Safety in Social Settings

Yes, it's possible to relax and have a good time while still making safety a priority! Whether it's a party, a Family Home Evening activity, or meeting at Swig for drinks, consider these tips for staying safe and looking out for your friends in social settings.

  • Make a plan. If you’re going out, go with people you trust. Agree to watch out for each other and plan to leave together. If your plans change, make sure to touch base with the other people in your group. Don’t leave someone stranded in an unfamiliar or unsafe situation.
  • Protect your drink. Don’t leave your drink unattended, and watch out for your friends’ drinks if you can. If you go to the bathroom or step outside, take the drink with you or toss it out. Drink from unopened containers or drinks you watched being made and poured. It’s not always possible to know if something has been added to someone’s drink. In drug-facilitated sexual assault, a perpetrator could use a substance that has no color, taste, or odor.
  • It’s okay to make something up. If you want to exit a situation immediately and are concerned about frightening or upsetting someone, it’s okay to lie. You are never obligated to remain in a situation that makes you feel uncomfortable, pressured, or threatened. You can also make something up to help a friend leave a situation that you think may be dangerous. Some excuses you could use are needing to take care of another friend or family member, an urgent phone call, not feeling well, and having to be somewhere else by a certain time.
  • Be a good friend. Trust your instincts. If you notice something that doesn’t feel right, it probably isn’t. Learn more about how to keep your friends safe in social settings.

Social Media Safety

What you choose to share on social media is always your decision, but what others choose to do with your information is not always be in your control. Take charge of your personal safety with the following social media safety tips.

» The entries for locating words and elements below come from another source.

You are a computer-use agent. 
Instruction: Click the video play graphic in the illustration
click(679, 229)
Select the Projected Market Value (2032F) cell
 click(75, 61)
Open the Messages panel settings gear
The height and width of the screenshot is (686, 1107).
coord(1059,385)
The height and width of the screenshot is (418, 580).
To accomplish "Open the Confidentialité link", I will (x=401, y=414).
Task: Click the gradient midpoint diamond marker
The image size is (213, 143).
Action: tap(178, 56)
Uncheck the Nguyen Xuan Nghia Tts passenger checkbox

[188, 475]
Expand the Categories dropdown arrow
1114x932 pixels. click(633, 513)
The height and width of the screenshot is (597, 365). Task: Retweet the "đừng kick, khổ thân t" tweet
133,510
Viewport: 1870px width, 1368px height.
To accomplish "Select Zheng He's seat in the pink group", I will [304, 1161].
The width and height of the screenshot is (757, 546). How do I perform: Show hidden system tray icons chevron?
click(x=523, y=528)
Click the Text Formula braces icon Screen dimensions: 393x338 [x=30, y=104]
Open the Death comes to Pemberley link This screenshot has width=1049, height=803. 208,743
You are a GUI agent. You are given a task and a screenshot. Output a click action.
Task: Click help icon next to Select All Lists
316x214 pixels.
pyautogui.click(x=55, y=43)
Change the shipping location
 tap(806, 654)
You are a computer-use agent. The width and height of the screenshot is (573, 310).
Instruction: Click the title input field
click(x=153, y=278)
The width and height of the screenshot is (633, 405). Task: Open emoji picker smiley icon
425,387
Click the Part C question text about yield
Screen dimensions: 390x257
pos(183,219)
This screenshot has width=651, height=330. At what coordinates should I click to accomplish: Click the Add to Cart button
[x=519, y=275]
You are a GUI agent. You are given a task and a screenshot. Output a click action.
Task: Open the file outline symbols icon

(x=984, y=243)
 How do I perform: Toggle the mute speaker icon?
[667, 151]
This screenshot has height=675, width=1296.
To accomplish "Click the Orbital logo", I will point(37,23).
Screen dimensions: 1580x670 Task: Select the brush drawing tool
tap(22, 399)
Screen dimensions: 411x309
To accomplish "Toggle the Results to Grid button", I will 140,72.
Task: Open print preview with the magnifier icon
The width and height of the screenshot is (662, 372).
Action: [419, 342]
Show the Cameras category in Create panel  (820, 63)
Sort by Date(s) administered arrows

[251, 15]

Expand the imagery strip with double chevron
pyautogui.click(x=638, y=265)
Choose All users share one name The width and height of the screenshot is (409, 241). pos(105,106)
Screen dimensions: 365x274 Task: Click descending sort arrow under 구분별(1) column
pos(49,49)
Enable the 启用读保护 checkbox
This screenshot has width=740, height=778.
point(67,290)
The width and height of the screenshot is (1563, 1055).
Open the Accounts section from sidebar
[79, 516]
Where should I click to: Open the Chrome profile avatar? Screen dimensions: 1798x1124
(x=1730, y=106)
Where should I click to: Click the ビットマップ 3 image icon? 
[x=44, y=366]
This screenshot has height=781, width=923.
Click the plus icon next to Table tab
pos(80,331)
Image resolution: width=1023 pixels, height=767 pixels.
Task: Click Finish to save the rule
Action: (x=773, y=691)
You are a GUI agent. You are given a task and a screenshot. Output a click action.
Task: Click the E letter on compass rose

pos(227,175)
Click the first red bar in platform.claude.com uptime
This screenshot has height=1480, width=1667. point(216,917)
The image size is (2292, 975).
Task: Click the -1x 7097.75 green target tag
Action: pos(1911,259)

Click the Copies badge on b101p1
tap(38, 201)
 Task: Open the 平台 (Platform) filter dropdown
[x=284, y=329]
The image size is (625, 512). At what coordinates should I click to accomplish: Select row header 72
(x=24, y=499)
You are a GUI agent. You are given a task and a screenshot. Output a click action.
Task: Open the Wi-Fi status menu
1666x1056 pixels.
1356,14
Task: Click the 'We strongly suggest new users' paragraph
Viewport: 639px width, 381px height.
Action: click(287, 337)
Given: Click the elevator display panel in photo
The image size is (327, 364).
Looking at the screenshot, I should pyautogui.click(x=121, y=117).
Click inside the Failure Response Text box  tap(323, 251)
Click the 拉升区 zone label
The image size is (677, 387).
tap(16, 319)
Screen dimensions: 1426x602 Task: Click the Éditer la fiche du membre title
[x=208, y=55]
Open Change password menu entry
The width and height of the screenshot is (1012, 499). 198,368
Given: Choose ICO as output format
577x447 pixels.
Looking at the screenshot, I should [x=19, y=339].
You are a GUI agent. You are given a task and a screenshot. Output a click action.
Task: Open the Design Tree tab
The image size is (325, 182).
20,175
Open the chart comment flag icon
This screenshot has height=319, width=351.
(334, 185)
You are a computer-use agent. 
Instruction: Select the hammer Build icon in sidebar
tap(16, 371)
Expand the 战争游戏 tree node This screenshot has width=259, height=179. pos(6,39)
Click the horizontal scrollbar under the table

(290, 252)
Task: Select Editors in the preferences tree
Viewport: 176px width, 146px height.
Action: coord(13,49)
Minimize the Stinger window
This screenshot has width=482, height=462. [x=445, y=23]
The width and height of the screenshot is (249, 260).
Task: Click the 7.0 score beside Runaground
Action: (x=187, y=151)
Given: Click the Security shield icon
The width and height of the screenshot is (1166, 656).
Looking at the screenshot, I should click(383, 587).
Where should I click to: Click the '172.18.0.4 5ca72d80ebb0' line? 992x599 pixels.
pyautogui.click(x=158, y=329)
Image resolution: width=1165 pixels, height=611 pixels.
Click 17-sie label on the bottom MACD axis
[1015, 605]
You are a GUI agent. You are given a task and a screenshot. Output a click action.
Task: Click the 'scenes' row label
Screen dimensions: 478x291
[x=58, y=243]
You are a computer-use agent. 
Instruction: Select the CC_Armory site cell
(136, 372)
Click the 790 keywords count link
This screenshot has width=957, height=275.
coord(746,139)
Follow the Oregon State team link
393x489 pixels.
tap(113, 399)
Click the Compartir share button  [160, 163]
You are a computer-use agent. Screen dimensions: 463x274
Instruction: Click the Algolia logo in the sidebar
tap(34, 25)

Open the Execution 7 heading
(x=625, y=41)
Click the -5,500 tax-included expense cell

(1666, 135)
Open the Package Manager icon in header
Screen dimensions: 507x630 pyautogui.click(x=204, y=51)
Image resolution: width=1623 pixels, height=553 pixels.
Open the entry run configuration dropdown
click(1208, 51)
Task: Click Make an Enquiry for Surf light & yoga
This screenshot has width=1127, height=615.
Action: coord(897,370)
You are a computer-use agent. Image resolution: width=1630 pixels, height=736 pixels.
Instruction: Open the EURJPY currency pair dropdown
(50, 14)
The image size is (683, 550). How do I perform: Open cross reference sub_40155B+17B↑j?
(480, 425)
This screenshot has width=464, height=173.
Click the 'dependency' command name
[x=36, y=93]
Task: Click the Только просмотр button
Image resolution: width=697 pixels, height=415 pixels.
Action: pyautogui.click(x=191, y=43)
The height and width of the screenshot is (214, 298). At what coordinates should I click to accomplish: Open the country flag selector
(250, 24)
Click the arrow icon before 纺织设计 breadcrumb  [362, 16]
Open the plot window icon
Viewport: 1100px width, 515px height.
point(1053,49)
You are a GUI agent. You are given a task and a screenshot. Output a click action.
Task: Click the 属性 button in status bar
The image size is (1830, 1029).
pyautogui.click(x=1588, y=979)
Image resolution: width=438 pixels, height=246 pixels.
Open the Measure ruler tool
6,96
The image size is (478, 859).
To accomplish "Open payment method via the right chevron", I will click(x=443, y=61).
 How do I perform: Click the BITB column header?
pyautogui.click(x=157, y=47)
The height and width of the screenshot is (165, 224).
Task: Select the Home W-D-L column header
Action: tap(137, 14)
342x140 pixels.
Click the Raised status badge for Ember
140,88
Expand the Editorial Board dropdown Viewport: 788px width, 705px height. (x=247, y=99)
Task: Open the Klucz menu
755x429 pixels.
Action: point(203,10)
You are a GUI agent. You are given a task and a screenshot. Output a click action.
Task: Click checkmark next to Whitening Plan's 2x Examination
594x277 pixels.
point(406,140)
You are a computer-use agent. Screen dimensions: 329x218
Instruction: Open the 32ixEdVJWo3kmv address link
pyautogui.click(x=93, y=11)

  • Personalize your privacy settings. Adjust your privacy settings on the site to your comfort level, and select options that limit who can view your information. These site-specific security pages can help you get started.
  • Pause before you post. Before you post, ask yourself if you are comfortable sharing this information with everyone who might see it. Once it’s posted online, it’s there forever. Even content that is deleted can sometimes be accessed by the website or through screenshots of the original post. Content that contains personal information or your whereabouts could pose a safety risk. Other posts may risk portraying you in a negative way, like pictures of partying or insults directed at a specific person or group.
  • Turn off geolocation. Many social media sites or apps will request to access your location, but in most cases this isn’t necessary. You can still get the most out of your online or app experience without sharing where you are. In addition to accessing your location, some sites make this information public. When you “check in” on sites like Facebook or Foursquare, you are sharing your exact location with people you may or may not know.
  • Use a private Internet connection. Avoid public Wi-Fi connections, like those offered at coffee shops or airports, when using a website that asks for a password. Limit your social media usage to personal or private Wi-Fi networks.
  • Talk to your friends about public posts. Let your friends know where you stand on sharing content that may have personally identifying information, like your location or a photo of you. Respect each other’s wishes about deleting posts that may be embarrassing or uncomfortable. Before you post something about another person, whether it mentions them indirectly, by name, or in a picture, ask their permission.
  • Report it. If someone is making you feel uncomfortable online you can report the interaction to the host site. You can use the “report” button near the chat window, flag a post as inappropriate, or submit a screenshot of the interaction directly to the host site.